-- Start of Dataset rows --

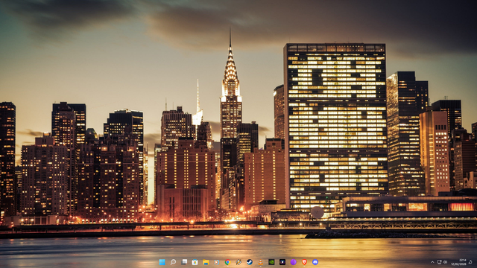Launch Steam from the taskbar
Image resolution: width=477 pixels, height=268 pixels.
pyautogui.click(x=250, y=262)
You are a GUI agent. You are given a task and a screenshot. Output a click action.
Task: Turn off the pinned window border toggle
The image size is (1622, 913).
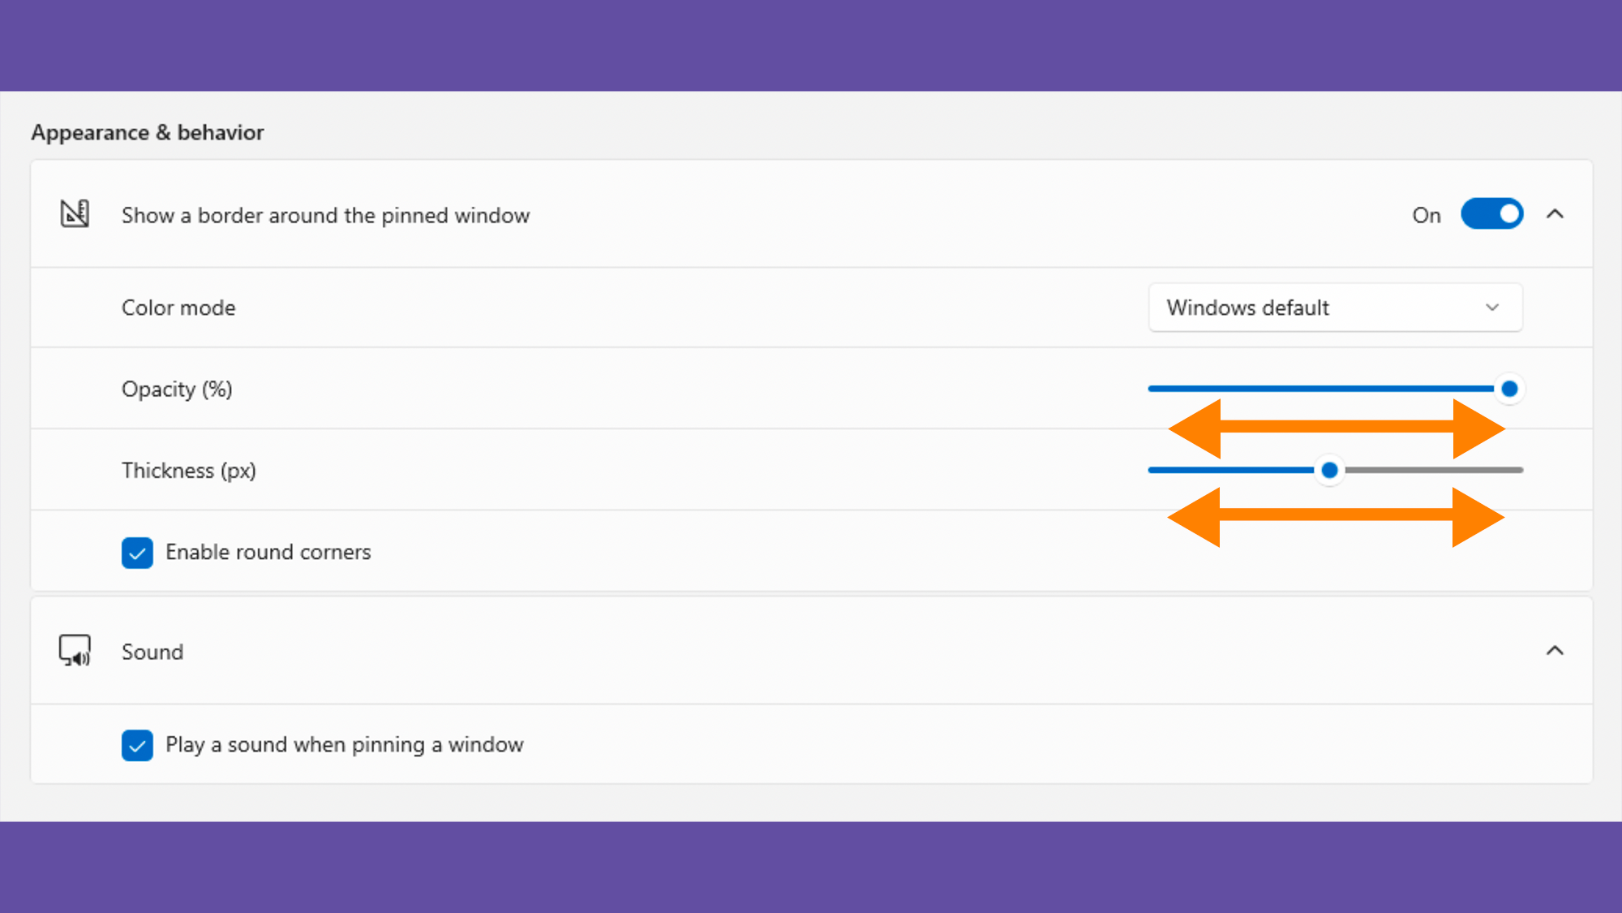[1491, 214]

-- End of Dataset rows --
-- Start of Dataset rows --

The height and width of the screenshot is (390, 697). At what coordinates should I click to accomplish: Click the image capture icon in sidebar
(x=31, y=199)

-- End of Dataset rows --

Task to carry out:
Copy out the material verbatim, everything from the line containing "Launch Steam from the taskbar" down to the line containing "[1491, 214]", with both of those lines included. Omit the pictures from your copy.

Correct answer:
Launch Steam from the taskbar
Image resolution: width=477 pixels, height=268 pixels.
pyautogui.click(x=250, y=262)
You are a GUI agent. You are given a task and a screenshot. Output a click action.
Task: Turn off the pinned window border toggle
The image size is (1622, 913).
[1491, 214]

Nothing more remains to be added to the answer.